# [Problema proposto 1]
Disponha as linhas dos registros abaixo como uma lista JSON de strings, uma string por linha, sem incluir as linhas em branco. Deixe as imagens de fora da resposta.

Henrique Autran Dourado
Não faz muito tempo escrevi neste espaço um artigo – “Pensando a Copa” – sobre música, esporte, adrenalina e as interações deste hormônio com a performance (desempenho presencial), característica de ambas as atividades. Discorri tanto do ponto de vista benéfico dessa droga natural produzida pelo corpo quanto a hora em que ela chega a derrubar o artista ou atleta, um nocaute mental. Falei dos efeitos de um quase popular “antídoto” para controle da adrenalina, entre músicos, os betabloqueadores – de prejuízos sensíveis à performance musical. Aliás, digamos que “mecaniza” a interpretação, submetendo uma pretensa segurança do músico em desfavor da criação artística. Cabe ao músico sucumbir diante do caminho mais fácil e confortável ou trabalhar por uma interpretação que realmente cative o espectador (toda arte performática sempre tem como objetivo ser ao vivo, é bom lembrar). Mas hoje abro espaço para ainda outra tendência: os esportistas que buscam algum tipo de catarse (libertação) via adrenalina em fortíssimas doses.
São os chamados esportistas radicais, ou de aventura, cujo prazer é exatamente a busca pelo máximo, o que se traduz em rápida pulsação cardíaca aliada a uma intensa pressão sanguínea. Filosoficamente, pode-se dizer que é brincar com o risco, que remete ao limiar da morte – ou seja, o indivíduo busca emoção sentindo, às vezes muito perto, a mórbida sombra da velha e temida “senhora”. Quase todos esses esportes – a maioria inventada nos EUA, daí os nomes em inglês – são cultivados lá e cá, tal como o arborismo, a asa delta, o balonismo, o bungee jumping, o kitesurf, o longboard, o mountain board, o parapente e o trekking, entre outros. É claro que, sob um raciocínio bem simplório e reducionista, uma volta de bicicleta, um passeio na calçada, um descer de escadas, alimentar-se na rua oferecem algum perigo, enfim, em tudo há certa mínima dose de risco, involuntária, que seja. Quero falar dessa busca determinada e voluntária pelo perigo, e, mais uma vez, de certo obscuro jogo de cartas com a morte. Claro que todos esses esportes radicais têm de ser monitorados, executados sob supervisão e praticados em ambiente preparado para resgate e socorro: enfim, tudo para oferecer maior segurança – dentro do perigo de que é consciente do esportista. E o surfe é um desses esportes, especialmente se for levado às modalidades mais radicais, como as ondas de grande altura.

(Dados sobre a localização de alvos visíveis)
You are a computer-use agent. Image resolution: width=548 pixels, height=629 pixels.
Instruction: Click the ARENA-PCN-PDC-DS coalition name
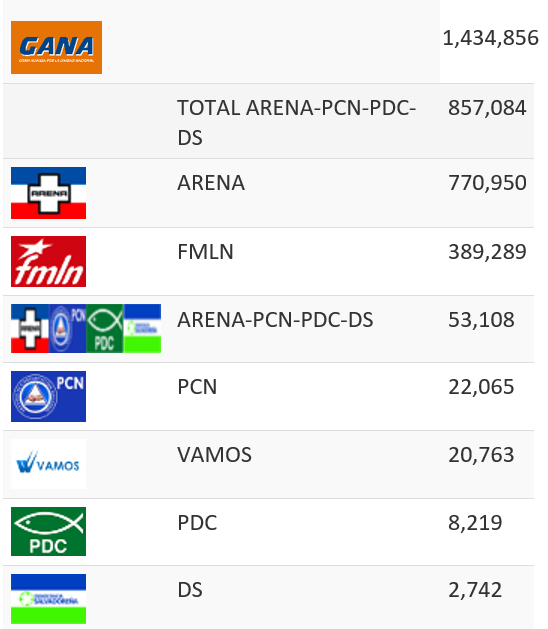click(x=275, y=320)
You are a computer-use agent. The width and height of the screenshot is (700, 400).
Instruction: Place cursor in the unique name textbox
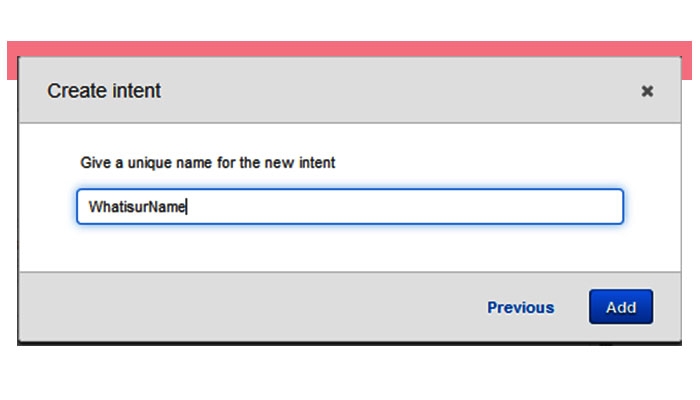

# [Problema proposto 2]
Prossiga com o texto sobre adrenalina e esportes radicais a partir da última frase apresentada.

# [Resposta esperada 1]
[
  "You are a computer-use agent. Image resolution: width=548 pixels, height=629 pixels.",
  "Instruction: Click the ARENA-PCN-PDC-DS coalition name",
  "click(x=275, y=320)",
  "You are a computer-use agent. The width and height of the screenshot is (700, 400).",
  "Instruction: Place cursor in the unique name textbox"
]

# [Resposta esperada 2]
A praia de Nazaré, oeste de Portugal, além de aprazível local turístico, é famosa por suas altas ondas, sempre desafiadoras. Surfistas de todo o mundo procuram-na pela fama – hoje, enquanto escrevo, ondas chegaram a até 4 metros de altura, trazidas por dóceis vagas (no Rio de Janeiro já seriam chamadas de “calhaus”, ondas muito grandes). Abrem-se enormes túneis, fascinantes e desafiadores para os surfistas, que aguardam ansiosamente por aquela onda gigante especial, de 15 metros ou mais de altura, o equivalente a um prédio de quatro andares. (O recorde em Nazaré foi estabelecido 2022, quando um alemão, Sebastian Steudtner, surfou a 26,21 metros de altura, quase uma construção de perto de oito andares).
Na tarde do dia 5 de janeiro deste ano de 2023, Márcio Freire, brasileiro de 47 anos aficionado por ondas gigantes, foi seduzido por uma dessas vagas enormes e, como sempre, atirou-se com a prancha para uma viagem pelo túnel do tempo que mais uma vez parecia abrir-se de forma alucinada à sua frente. A partir daí, pouco se pode imaginar além do que ele próprio diria, se pudesse. Guiava-o uma descarga volumosa de adrenalina, companheira inseparável nessas viagens, mestre na sedução dos surfistas radicais como a sereia Lorelei dos navegantes do rio Reno, cantando e lançando-os contra os rochedos após se submeterem aos seus chamados voluptuosos.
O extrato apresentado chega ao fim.